Insidious: Chapter 2
James Wan was quite busy last year, what with having two fright flicks released and crossing over to the action genre to begin shooting Fast & Furious 7 (only recently completed due to Paul Walker’s untimely demise). That he made two horror pictures in a fairly short space of time (this and The Conjuring) speaks volumes about his precise, methodical approach. Insidious: Chapter 2 is a well-made but cookie-cutter affair, so formulaic and calculated it’s difficult to get remotely worked up by its made-to-order shock tactics.
Everyone’s back, pretty much, including at least one dead person (Lin Shaye as paranormal investigator Elise Rainier) and events pick up directly after the first instalment, with Lorraine (Rose Byrne) being interviewed by police about Elise’s murder. If that scene looks as if it might send the picture in a less obvious direction (law enforcement and spooks), it proves not to be. It’s clear that Josh (Patrick Wilson) is under suspicion, not just from the police but also from Lorraine. But Wan and screenwriter (also playing nerdy investigator Specs) Leigh Whannell promptly drop what could be an interesting tack. The police investigations rule out Josh (somehow, the marks on the corpse don’t match Josh’s hands) and Lorraine enters a state of self-denial about what has happened to her hubby. Both developments are disappointing; the pushing of the police to the periphery strains credulity, while Byrne is very badly served with a character who spends most of the movie wandering about her mother-in-law’s house all on edge and not seeing the bleeding obvious.
Most of the Lambert family plot is treading water while investigators Specs and Tucker (Angus Sampson), now accompanied by old friend of Elise Carl (Steve Coulter), trace the background of whatever it is that has been haunting Josh. Wan and Whannell dig deep into their bag of tricks, which include Dutch angles, repeated (and increasingly tiresome) instances of characters not seeing what another character sees (the old “There’s someone standing behind you” line), variants on the same (oblivious Dalton – Ty Simpkins – doesn’t realise he is not talking to his brother down the tin can telephone, even though its blatantly obvious to us), quiet punctuated by sudden noise, nursery rhymes used to sinister effect, children’s toys (this time a play walker) turning themselves off and moving of their own accord. Horror movies work to a great extent on the basis of tried-and-tested scares and devices, but they don’t have to be quite so relentlessly blatant and undemanding. The picture has Josh being super sinister and slowly decomposing (“Your dead soul is killing his living skin”) and Lorraine terribly useless, until eventually the investigators show up.
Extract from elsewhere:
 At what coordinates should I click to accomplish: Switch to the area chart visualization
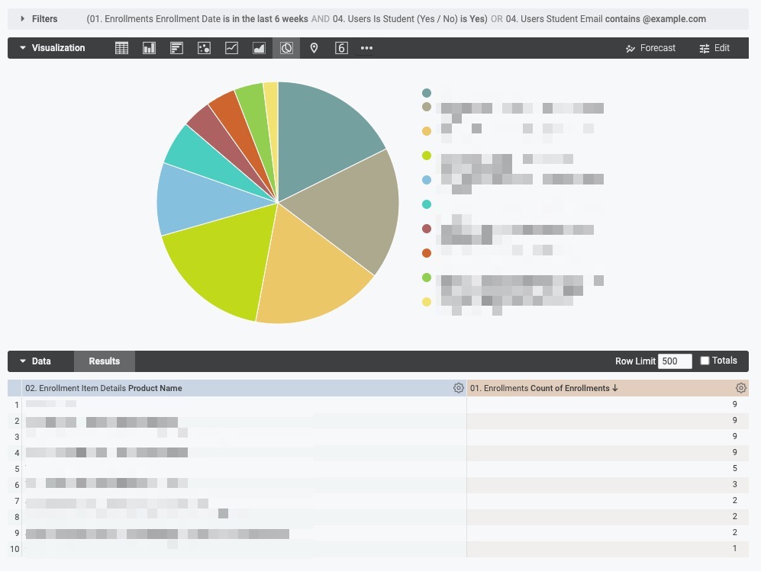[258, 47]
There is an occasional nice idea, in amongst the clockwork plotting. The opening scene is set in 1986, and places a mystery (who is young Josh speaking to on the video playback) that has an effective WTF? pay off. The ability of Josh to time travel in The Further is just about the only interesting aspect of this other realm, which Wan seems to recognise has limited shelf life; he doesn’t spend nearly as long there this time out. Discovering that the haunter is your common-or-garden serial killer with a Norman Bates mommy fixation is distinctly underwhelming (mommy bears a passing resemblance to the operatic one from Shakespear’s Sister, but with Siobhan’s make-up). Naturally, there are bodies stacked up in a hidden room. It isn’t clear why the mother of Parker Crane (the killer) should lead them to her son’s house, masquerading as the non-corporeal Eloise. Apart from to give Wan an obvious but effective reveal (“I’m not who you thought I was”; see also the telephone cans above), that is. The device of shaking word-dice to communicate with the dead is quite neat, however, even if it leads to some rather daft scenes (“What is Parker Crane holding behind his back?”; er, now let me take a wild guess).
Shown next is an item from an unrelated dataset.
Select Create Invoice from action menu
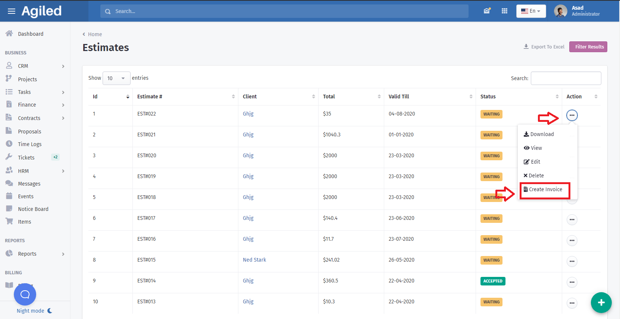 [545, 189]
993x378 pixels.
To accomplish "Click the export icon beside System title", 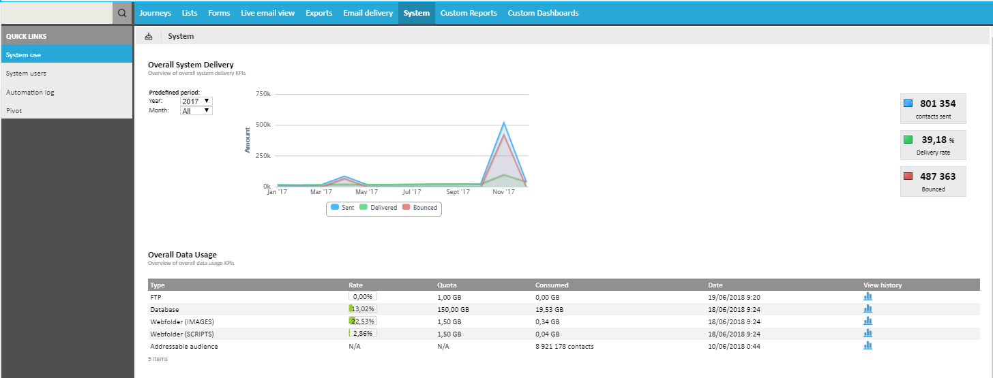I will (x=149, y=36).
In fact, much of the third act is rather awkward. The Further must be visited, and it’s nice to see Eloise again, but the threat in the corporeal house is rote, as Josh goes all Jack Torrance on his family. It makes no sense that he wouldn’t kill Carl, Specs and Tucker as he’s intent on murdering his own family. I guess it means the trio of investigators can return for Chapter 3, however. Which is out next year, sans the Lambert family (it’s slightly surprising that, after all this hassle, their arch nemesis can be despatched by beating her with a chair), and has Whannell making his directorial debut. He’s writing again, of course, which means there will be lousy lines like Josh’s, as he discusses how good it is to feel pain again; “I miss it, but not as much as I miss inflicting it on others”. Whannell isn’t going to win a Best Original Screenplay Oscar any time soon.